● SELECTED TEXT:
In a system where the threat of torture by long-term isolation and other forms of repression constantly hangs above the heads of those who hold political views different from their captors, security is a vital question. Of course, the threat is different when working outside anonymously with MIM(Prisons) than working inside, face-to-face. Repression inside prisons is much more imminent than it is for our comrades on the streets. In prison, conditions are different and freedoms are limited, leaving comrades with much different tactics to choose from.

Strategically, however, the question of security behind bars is more the same than it is different from on the streets. Semi-underground organizing is an example of a universal strategy for operating behind enemy lines. The practice of semi-underground organizing recognizes that just because you didn't break any laws doesn't mean you will not face repression for your actions or beliefs, and there is more cost than benefit of putting all your cards on the table. On the organizational scale, semi-underground can be applied by layering your organization with different levels of openness. This makes it harder for the pigs to pinpoint leaders and isolate an organization.

● WORK REQUIRED:
Extend the passage on security and semi-underground organizing in prisons, beginning after its final sentence. The entries that follow have no connection to the passage above.

● GIVEN INFORMATION:

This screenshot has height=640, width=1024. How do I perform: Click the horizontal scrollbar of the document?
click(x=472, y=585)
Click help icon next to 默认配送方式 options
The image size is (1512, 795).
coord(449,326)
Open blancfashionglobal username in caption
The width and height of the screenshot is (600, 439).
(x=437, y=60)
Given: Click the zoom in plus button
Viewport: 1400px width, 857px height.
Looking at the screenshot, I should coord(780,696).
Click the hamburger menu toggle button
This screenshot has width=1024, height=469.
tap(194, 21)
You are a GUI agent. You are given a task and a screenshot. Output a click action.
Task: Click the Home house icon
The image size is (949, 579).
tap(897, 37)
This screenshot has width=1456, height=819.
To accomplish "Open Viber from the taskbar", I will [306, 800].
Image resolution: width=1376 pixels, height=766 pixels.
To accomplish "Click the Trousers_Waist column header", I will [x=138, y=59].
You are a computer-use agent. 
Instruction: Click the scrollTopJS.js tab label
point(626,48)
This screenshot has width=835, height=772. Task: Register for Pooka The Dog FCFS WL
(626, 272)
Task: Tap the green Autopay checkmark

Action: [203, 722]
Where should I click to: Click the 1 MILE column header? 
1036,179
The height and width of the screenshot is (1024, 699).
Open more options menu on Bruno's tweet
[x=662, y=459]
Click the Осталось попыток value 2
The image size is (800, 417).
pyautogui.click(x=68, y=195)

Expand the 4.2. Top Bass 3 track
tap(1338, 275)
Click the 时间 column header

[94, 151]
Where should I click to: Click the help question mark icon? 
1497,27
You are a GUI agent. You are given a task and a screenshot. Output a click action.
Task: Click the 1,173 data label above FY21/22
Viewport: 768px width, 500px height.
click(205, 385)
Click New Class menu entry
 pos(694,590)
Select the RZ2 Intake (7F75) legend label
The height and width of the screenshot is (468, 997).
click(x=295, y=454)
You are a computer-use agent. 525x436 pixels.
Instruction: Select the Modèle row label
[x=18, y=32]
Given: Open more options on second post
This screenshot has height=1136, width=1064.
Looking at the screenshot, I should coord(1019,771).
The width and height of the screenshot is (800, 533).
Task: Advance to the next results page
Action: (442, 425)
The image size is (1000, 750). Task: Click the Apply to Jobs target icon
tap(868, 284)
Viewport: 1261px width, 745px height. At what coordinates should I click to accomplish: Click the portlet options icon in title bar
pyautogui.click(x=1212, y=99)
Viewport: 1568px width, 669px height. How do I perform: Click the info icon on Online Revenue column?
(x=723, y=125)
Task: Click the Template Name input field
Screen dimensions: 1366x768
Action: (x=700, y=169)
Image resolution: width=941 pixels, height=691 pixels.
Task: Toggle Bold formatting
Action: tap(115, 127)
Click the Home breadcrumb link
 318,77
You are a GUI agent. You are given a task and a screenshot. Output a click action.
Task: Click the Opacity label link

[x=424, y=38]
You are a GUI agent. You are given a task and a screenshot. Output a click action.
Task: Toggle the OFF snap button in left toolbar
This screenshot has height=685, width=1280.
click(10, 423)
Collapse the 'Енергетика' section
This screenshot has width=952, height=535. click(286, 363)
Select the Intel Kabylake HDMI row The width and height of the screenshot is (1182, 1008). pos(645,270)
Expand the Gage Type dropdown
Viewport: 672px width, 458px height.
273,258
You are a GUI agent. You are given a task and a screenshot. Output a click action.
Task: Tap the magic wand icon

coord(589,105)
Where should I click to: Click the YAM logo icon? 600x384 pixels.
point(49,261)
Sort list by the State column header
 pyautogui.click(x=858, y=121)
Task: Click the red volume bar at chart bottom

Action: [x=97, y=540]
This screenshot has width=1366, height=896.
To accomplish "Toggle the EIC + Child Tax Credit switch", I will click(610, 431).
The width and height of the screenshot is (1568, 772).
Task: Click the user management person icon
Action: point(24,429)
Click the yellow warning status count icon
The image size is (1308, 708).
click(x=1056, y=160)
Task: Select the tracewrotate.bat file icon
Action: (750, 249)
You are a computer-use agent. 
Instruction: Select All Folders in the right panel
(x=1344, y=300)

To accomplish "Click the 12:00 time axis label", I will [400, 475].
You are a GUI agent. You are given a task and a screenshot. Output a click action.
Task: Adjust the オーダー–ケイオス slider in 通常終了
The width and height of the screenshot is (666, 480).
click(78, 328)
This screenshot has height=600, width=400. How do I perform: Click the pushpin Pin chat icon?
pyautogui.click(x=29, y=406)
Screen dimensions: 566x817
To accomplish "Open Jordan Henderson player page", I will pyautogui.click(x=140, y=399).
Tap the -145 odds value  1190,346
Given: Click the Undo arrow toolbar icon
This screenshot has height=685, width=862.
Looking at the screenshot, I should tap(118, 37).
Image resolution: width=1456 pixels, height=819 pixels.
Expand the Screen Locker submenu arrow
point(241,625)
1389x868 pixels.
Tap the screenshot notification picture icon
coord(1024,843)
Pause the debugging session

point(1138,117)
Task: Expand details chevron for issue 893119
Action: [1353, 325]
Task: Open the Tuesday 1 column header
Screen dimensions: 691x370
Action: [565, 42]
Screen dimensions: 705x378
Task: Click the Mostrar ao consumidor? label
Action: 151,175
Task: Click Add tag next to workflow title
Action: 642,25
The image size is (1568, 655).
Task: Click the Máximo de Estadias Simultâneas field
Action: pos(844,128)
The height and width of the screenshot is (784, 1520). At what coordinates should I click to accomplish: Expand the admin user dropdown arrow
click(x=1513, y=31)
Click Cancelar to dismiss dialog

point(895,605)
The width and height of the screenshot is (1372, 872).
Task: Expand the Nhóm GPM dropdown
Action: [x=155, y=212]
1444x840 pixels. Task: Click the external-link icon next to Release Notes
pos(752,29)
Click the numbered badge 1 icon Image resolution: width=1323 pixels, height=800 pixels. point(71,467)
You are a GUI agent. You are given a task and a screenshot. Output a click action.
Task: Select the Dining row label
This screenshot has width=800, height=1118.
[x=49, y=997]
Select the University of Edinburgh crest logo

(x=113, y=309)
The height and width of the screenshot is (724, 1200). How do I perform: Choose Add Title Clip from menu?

● RESPONSE:
Another strategical question is, how do we deal with potential infiltrators who join our ranks in order to gather information and create disruption, or bad-jacket the organization? Many comrades have provided suggestions for how to address this issue. There is a bourgeois approach to security and there is a proletarian approach. The difference between the two is still generally applicable even in different organizing conditions, and is discussed below.

A key issue that is being raised in California is, why work with prisoners who are on Special Needs Yards (SNY)? This is a good question since a lot of potential comrades, as well as comrades already in the struggle, have contempt for individuals who collaborate with the state. It is important that we understand that not everyone on SNY is there because they debriefed or snitched. Some people are on SNY because they are victimized on mainline, or don't want to participate in the typical bullshit that comes with mainline for whatever reason. So not everyone on SNY is there because of piggish behavior, but the rest of this article is a discussion of those comrades who are.

MIM(Prisons) is a prison ministry that seeks to organize and educate prisoners not just to see the inhumane conditions that they find themselves in, but also to see the bigger picture of imperialism. When you read what MIM has put out regarding our security practices then one should be able to gain a perspective as to why MIM(Prisons) operates the way it does. What good would it do for MIM(Prisons) to only work with people based on the fact that they haven't snitched yet? Everyone is a possible cop or agent working for the imperialists. In fact, in this country, someone is more likely to be a cop or spy than to be a revolutionary of some sort. Even within the communist movement itself there exists a capitalist arm in the form of cops, agents, snitches, and collaborators with the imperialists.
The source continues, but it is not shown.